Tidak mungkin Dara jongkok di sini selamanya jadi memberanikan diri untuk mencari jalan kembali ke masa depan. Time traveler it's bullshits! Dara bukan orang yang percaya hal mustahil bin mustahal macam begitu. Ini dunia nyata bukan dunia fiksi.

بِسْمِ اللَّهِ الرَّحْمَنِ الرَّحِيم

Setelah memantapkan hati serta merapal doa, Dara berjalan mengendap-ngendap berlawanam arah dengan para wanita tadi. Sepertinya ini masih malam hari karena istana tampak sepi serta agak gelap. Apalagi ada obor-obor yang disematkan di dinding batu serta lampu minyak di bagian langit-langit tapi cahaya tetap temaran karena bangunan batu ini besar dan tinggi sekali.

Mengikuti insting malah membuat Dara kian tersesat makin dalam. Mempercepat langkah kala di belakang terdengar derap langkah serta suara obrolan walau pelan. Jantungnya makin berdetak tak karuan.

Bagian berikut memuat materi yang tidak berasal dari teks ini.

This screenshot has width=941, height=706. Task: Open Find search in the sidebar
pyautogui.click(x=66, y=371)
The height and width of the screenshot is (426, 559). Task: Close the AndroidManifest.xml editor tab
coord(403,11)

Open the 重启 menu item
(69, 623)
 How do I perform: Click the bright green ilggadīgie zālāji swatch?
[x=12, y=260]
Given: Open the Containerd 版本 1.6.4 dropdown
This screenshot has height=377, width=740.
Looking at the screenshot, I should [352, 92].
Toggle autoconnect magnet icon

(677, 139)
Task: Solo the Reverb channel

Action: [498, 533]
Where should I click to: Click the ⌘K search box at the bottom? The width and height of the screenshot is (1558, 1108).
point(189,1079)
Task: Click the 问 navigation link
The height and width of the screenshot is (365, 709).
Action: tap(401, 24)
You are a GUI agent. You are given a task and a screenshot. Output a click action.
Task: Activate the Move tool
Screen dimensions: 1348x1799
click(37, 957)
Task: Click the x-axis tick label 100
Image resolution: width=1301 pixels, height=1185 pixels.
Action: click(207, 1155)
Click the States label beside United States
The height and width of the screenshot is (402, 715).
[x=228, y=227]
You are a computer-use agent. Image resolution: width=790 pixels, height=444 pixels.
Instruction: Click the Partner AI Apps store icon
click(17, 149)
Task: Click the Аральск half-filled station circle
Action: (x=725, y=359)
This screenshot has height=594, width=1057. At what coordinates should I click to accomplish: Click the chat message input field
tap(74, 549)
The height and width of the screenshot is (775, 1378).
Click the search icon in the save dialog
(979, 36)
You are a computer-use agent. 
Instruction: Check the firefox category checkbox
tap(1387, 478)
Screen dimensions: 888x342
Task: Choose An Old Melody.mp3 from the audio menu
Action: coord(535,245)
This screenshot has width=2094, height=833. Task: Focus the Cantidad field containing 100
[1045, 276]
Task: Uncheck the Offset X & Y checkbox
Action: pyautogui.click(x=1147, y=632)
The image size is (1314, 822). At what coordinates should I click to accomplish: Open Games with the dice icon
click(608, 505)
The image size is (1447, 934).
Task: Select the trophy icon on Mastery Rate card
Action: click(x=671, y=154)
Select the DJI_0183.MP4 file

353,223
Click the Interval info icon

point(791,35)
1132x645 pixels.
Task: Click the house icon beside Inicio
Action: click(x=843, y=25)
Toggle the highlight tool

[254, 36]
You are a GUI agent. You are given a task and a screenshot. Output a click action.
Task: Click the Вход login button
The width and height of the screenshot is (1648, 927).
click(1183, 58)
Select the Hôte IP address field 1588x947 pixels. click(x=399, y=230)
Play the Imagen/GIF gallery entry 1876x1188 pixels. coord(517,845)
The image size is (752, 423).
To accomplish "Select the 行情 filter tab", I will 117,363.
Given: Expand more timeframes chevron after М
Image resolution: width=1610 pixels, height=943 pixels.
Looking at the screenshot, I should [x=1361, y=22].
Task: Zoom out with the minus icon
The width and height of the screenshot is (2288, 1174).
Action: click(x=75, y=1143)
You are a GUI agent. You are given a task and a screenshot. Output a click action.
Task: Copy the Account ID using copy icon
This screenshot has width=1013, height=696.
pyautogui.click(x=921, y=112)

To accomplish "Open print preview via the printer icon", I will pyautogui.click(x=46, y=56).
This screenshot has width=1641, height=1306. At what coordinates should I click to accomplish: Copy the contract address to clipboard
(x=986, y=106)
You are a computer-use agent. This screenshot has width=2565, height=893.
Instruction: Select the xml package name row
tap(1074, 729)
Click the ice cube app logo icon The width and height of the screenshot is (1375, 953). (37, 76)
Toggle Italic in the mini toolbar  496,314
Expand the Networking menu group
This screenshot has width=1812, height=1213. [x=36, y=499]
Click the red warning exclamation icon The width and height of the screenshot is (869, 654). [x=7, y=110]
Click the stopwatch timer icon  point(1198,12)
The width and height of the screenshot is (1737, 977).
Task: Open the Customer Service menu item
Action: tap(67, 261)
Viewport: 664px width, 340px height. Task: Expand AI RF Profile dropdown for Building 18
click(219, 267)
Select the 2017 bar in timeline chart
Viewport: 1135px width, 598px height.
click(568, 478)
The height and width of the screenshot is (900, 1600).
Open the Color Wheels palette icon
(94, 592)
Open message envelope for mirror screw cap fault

Sialnya, kali ini tak ada tempat untuk sembunyi lagi. Tidak mungkin Dara cosplay jadi manekin di sebelah gerabah berisi bunga. Harap diingat bahwa penampilan Dara berbeda 180 derajat dengan mereka. Jadi dalam hitungan detik saja pasti sudah ketahuan. Maka mau tak mau Dara harus memasuki ruangan entah apa yang ada di samping kanan.

Tidak ada pintu namun ruangan dibatasi kain berwarna merah dan hijau mirip kelambu. Walau warnanya tidak secerah seperti biasanya. Mungkin di zaman dulu mereka masih menggunakan pewarna alami. Bergegas masuk karena derap suara langkah makin jelas terdengar yang artinya mereka makin dekat. Langkah Dara terhenti otomatis ketika telah berada di ruangan.

Badan Dara tiba-tiba gemetar. Wangi... wangi bunga tercium semerbak. Dirinya masih ingat aroma ini. Wangi wanita yang teramat mirip dengan wajahnya.

Apa ini kamar tidur wanita itu?

Memang masih tersusun dari batu alam tapi ukirannya lebih feminim dibandingkan ruangan yang ada di depan tadi. Lebih banyak kelambu serta bunga-bunga dalam gerabah. Untungnya si penghuni sepertinya tidak ada karena ranjang juga kosong.

Jangan membayangkan ranjang keemasan dengan kasur tebal dan dilengkapi bantal berisi bulu angsa yang empuk. Yang terlihat hanya tempat tidur dari bahan kayu yang juga diukir rumit. Ada kain-kain sebagai alas tidur serta dipercantik dengan kelambu.

Dara baru berbalik badan dan bersiap melangkah pergi namun___

"Siapa di sana?" suara seorang wanita terdengar.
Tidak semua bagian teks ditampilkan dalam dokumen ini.